You can check this by taking some time to create some specific weird puzzle that is unlikely to have been made in the format you come up with, then see if it can solve it. If you don't write it anywhere then it is being solved for the first time. Just make sure it is a pretty unusual puzzle.
These first few advent problems are extremely trivial. Solvable <1 min with experience programmers. And are at the level of someone with cs 101 knowledge.

Personally I don't see it being difficult for the AI to solve these trivial problems at all.

AlphaCode is solving much harder problems than these first few days of AoC
Yeah it can't solve novel questions. The AI couldn't do much to solve this one for example:

https://codeforces.com/contest/1672/problem/D

ChatGPT is just a very good copy/paste, not a logical problem solver(yet).

Have you tried describing the algorithm?

https://imgur.com/a/7da1vFj

I used 'z' instead of 'a' to avoid any possible issues with the article 'a'. I think I messed up the assignment of z[l] at z[r] being after its updated, not sure.

But it created the input format, described it and the program ran the first time once i fixed the indents (code formatting is broken for some reason).
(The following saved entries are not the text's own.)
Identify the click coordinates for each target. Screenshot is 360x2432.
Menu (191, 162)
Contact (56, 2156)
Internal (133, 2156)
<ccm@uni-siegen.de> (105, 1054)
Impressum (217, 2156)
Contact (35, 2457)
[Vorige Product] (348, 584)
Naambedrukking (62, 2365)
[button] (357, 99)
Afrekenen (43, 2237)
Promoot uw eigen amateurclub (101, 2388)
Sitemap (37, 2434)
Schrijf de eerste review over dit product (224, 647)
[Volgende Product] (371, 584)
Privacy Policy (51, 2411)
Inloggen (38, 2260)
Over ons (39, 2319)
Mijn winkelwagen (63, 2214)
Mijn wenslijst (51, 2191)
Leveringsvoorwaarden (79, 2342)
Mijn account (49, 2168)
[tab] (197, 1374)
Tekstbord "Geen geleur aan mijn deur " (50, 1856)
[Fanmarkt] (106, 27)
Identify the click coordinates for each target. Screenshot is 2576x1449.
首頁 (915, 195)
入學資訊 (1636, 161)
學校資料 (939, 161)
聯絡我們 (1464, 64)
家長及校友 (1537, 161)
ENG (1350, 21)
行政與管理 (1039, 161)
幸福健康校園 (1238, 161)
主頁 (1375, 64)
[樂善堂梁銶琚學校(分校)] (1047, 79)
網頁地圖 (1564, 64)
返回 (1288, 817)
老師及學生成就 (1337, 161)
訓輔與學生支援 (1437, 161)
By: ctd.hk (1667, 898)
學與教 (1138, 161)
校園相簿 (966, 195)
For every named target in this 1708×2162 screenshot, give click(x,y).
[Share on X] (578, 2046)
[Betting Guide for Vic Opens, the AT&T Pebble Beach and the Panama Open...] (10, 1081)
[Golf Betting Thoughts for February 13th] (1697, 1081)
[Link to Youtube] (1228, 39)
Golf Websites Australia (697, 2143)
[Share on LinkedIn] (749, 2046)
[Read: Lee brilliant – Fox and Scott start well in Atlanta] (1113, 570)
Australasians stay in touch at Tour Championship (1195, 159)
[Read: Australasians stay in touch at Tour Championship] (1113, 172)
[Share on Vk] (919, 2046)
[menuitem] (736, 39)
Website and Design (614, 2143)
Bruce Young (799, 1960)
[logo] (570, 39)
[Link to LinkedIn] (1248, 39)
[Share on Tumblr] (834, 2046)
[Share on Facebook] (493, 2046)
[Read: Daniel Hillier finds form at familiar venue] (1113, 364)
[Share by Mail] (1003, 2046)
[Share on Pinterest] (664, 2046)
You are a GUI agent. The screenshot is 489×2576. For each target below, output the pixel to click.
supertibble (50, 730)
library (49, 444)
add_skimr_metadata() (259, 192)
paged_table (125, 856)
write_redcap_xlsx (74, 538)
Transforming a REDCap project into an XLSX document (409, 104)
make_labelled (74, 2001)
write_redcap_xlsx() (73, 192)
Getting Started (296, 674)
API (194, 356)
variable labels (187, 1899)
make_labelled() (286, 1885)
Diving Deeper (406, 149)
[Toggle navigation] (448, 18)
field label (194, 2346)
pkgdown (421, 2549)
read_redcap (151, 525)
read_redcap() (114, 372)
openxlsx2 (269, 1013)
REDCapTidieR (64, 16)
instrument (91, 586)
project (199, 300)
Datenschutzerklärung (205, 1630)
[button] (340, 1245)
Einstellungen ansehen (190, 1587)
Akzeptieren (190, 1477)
If I run against the input at the contest page I get NO NO NO NO YES.

Isn't the expected output YES YES NO YES NO?
Yes according to the puzzle, but the operation as described isn’t clear (to me anyway) about which value should be used for the final assignment. It just says to use the value from the first element, but it’s unclear if it’s before or after that first element is replaced by the first operation.
I see, your description to GPT does not match the problem statement.

> It just says to use the value from the first element, but it’s unclear if it’s before or after that first element is replaced by the first operation.

Is the following python code unclear to you?

a = 0 b = 1 a, b = b, a

or alternatively:

a = [1,2,3,4,5] a[0:3] = a[1:3] + [a[0]]

There's nothing in the statement that indicates the assignments should be done one element at a time (if so, the order of the assignments would need to be specified). It's an atomic operation that circularly shifts the values in the array in the range l...r

I didn’t spend any time at all on it, I was curious to see if the results would be improved by describing the algorithm in prose rather than mathematical notation.
To be fair, humans also have great problems solving novel problems. Monkey see, monkey do!